Working in close collaboration with the client's engineering team, our mechanical designers developed a modular bunker system capable of supporting significant static loads while accommodating the dynamic forces of the hoist mechanism. Finite element models were built and computed using ANSYS to validate structural performance under various load conditions.

The bunker system was designed with multiple independent bins, each capable of holding substantial loads. The hoist rail system and support structure were specifically analyzed to withstand the point loads and dynamic stresses of repeated lifting cycles, with deflections remaining within acceptable limits for smooth operation.

The goal of this project was to perform a comprehensive computational fluid dynamics analysis of a generator cooling system to evaluate and optimize thermal management performance. The generator was designed with an active cooling system; however, concerns regarding temperature distribution and airflow efficiency required detailed investigation to ensure long-term reliability and prevent potential overheating issues during continuous operation.

Our team developed a complete 3D CAD model of the generator assembly using Siemens NX, capturing all critical components including the housing, rotor, stator, cooling fins, and fan assembly. This detailed geometry was then prepared and imported for CFD simulation using ANSYS to analyze the complex fluid flow and heat transfer phenomena within the generator enclosure.

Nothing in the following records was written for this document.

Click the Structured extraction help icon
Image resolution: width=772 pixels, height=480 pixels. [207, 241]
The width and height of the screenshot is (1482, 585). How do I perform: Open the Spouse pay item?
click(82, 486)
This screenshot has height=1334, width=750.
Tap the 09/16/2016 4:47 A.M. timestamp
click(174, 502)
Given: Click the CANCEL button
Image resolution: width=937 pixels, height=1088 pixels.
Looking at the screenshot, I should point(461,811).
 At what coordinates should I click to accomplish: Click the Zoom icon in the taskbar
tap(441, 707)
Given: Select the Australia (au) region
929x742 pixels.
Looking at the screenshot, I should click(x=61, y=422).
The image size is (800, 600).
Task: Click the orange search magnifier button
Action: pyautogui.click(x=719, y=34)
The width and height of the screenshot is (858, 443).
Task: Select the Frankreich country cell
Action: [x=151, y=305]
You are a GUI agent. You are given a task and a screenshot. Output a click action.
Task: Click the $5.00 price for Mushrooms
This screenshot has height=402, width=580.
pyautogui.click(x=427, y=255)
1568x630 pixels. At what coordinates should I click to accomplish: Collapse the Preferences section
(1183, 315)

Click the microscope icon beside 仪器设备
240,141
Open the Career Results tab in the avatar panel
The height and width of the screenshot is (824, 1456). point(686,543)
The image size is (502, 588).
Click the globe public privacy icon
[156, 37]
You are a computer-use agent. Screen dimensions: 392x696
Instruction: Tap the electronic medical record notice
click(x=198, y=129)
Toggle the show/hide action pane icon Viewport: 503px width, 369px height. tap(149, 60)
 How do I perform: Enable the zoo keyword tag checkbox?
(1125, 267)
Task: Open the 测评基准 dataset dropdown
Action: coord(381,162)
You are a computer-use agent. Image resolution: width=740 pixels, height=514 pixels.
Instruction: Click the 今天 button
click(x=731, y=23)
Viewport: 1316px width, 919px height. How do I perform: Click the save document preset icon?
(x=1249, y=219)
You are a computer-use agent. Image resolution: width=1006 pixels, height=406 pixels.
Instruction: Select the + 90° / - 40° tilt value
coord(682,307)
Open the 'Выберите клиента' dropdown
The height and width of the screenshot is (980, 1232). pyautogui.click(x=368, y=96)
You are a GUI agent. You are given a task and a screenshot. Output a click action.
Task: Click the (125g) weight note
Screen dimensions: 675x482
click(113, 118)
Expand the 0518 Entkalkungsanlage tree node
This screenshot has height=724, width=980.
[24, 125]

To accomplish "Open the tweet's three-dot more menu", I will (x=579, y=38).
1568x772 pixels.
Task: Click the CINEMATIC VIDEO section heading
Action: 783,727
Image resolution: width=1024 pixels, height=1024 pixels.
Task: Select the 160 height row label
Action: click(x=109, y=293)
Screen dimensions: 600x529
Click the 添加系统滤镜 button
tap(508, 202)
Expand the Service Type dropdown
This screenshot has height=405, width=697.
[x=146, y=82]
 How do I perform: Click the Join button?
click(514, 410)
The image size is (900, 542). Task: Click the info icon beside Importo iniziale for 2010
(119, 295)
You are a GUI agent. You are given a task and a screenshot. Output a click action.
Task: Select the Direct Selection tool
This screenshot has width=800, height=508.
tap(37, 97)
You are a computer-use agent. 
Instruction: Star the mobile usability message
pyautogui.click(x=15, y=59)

The CFD analysis employed a conjugate heat transfer approach, simultaneously solving for fluid flow and solid heat conduction through generator components. The simulation revealed critical insights into airflow patterns, identifying regions of recirculation and stagnant air around high-temperature windings and bearing assemblies.

Based on the simulation results, design recommendations were developed to optimize cooling performance, including modifications to internal baffle geometry, improved fan blade configuration, and strategic placement of ventilation openings.

Cold heading machines operate under extreme cyclic loads, subjecting critical components to repeated impact forces that can lead to fatigue failure, misalignment, and unplanned production downtime. Our client, a manufacturer of industrial forming equipment, engaged us to perform comprehensive mechanical design validation and motion analysis of a new cold heading machine.

Using Siemens NX, our mechanical engineers developed detailed 3D models of the complete machine assembly, including the main frame, crankshaft, connecting rods, ram assembly, and die holders. To visualize and validate the machine's complex motion, we created detailed Siemens NX animations demonstrating how rotational input from the motors is converted into precise reciprocating motion of the heading tools.

Finite Element Analysis was performed using ANSYS to evaluate stresses in the most demanding components. Static structural analyses were conducted on the main frame under maximum tonnage conditions to verify stiffness and alignment retention. Fatigue analysis was applied to the crankshaft and connecting rods, which experience millions of high-impact cycles, ensuring they would meet the required service life without crack initiation.

In the automotive and trailer manufacturing industry, reliable electrical connections are critical for safety and regulatory compliance. Technicians and inspectors require durable, portable test equipment to quickly verify wiring integrity and diagnose faults in trailer lighting systems.

Our client engaged us to design a robust trailer light wiring test box capable of withstanding the rigors of shop floor use while providing accurate and reliable electrical testing functionality. The objective was to create a compact, ergonomic enclosure that would house the necessary testing circuitry, connectors, and indicators while surviving repeated drops, tool impacts, and exposure to common automotive fluids.

Using Creo, our mechanical engineers developed detailed 3D models of the test box enclosure, internal component mounting features, and connector interfaces. To validate mechanical durability, Finite Element Analysis was performed using ANSYS — drop test simulations evaluated impact protection, structural analysis verified resistance to point loads, and vibration analysis ensured component reliability during transport in service vehicles.